Magazine Cinéma
Sud de l’Espagne, années 20, noir et blanc, muet. Le décor est planté pour cette transposition singulière et audacieuse du conte de Blanche-Neige dans l’univers de la tauromachie. Au départ, il y a Antonio et Carmen, des tragédies, des deuils à faire. De leur amour, naîtra une petite fille. Autour d’elle : une marâtre narcissico-cruelle, sept nains un peu freaks, des pleurs, des cris, une larme, et le tout sans qu’un seul mot ne soit prononcé tout du long. Un exercice de style implacable, formellement époustouflant. Pablo Berger, par ailleurs, réduit au minimum les intertitres : pas de fioritures, pas de remplissage, ce qui lui permet en 1h30 de pure beauté esthétique, de ne s'attacher qu'à l’essentiel, soit les péripéties de l’intrigue, et les émotions des protagonistes. Les thématiques, elles, demeurent universelles: jalousies et rivalités féminines, amoureux transit, cruauté du monde, candeur mise à mal. Après le The Artist d’Hazanavicius ou le Tabou de Miguel Gomes, il semblerait bien que le N & B bénéficie d’un revival spectaculaire sur les écrans européens. Revival qui se révèle par ailleurs explosif lorsque se mêlent splendeurs d’hier (la musique comme personnage à part entière du récit, économie et retenue de rigueur, obligation de maintenir un rythme soutenu) et vents modernes (grain sublime, photographie magnifique signée Kiko de la Rica).

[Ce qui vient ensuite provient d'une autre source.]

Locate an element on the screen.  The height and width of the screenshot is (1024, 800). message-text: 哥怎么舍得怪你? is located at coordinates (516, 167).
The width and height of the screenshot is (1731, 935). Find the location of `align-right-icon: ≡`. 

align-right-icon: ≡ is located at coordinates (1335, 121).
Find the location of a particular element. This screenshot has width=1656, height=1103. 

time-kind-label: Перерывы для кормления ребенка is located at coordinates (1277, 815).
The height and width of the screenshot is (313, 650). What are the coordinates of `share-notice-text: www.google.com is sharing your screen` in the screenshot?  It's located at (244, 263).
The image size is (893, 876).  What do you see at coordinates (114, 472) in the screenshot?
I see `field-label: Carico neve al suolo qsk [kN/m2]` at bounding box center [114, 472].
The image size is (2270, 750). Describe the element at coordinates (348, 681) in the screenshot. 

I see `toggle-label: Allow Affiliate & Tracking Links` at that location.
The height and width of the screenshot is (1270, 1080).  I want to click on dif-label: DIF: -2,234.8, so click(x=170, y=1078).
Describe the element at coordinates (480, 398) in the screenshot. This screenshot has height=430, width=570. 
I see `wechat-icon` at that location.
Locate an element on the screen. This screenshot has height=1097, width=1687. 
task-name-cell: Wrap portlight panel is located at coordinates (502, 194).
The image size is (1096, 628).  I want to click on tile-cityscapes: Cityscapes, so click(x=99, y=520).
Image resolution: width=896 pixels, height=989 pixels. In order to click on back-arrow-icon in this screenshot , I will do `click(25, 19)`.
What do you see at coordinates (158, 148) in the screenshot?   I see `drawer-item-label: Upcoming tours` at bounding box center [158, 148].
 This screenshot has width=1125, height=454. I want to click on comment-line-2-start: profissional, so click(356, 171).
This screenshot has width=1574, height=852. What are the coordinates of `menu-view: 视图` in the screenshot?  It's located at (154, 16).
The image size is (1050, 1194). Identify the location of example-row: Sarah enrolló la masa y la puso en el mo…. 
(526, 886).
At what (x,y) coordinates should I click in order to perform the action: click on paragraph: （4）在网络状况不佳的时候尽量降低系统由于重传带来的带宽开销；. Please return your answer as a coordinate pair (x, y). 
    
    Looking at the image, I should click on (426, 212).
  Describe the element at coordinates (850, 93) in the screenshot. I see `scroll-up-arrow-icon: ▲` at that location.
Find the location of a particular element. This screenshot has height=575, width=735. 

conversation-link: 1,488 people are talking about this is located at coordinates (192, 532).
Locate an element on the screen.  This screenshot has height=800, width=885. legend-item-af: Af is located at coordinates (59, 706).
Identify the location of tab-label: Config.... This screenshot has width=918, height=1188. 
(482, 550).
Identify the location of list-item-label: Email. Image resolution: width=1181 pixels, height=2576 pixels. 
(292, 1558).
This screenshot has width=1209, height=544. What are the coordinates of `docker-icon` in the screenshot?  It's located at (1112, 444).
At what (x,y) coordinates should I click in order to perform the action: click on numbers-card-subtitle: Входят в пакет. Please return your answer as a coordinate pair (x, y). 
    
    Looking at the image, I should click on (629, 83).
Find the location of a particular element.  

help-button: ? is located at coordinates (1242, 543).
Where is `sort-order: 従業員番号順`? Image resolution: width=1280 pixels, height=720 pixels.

Expressionisme flamenco et codes du conte (il y a du Blanche-Neige donc, mais aussi des clins d’œil à La Belle au bois dormant ou encore Cendrillon) s’étreignent alors sur les accords musicaux d’Alfonso de Villonga- partition géniale qui nous entraîne au cœur de l’action- pour former un tout cohérent, captivant, dont la seule faiblesse est, peut-être, de garder les forces émotionnelles en arrière, comme si le spectacle se déroulait derrière une vitre. C’est beau, oui, mais un peu hermétique. Ce sera l’unique faille d’un film courageux et original, qui déborde d’enthousiasme et de bonnes idées visuelles. En outre, et forcément, Blancanieves laisse la première place aux compositions des acteurs. On retiendra notamment les interprétations des actrices incarnant le personnage-titre : la petite Sofia Oria et la (plus grande) Macarena Garcia, qui travaillent chaque mimique et expression, chaque geste et sourire afin de réussir à traduire- et elles le font avec brio- une subtile gamme de sentiments sans avoir l’air d’en faire trop. Une belle surprise.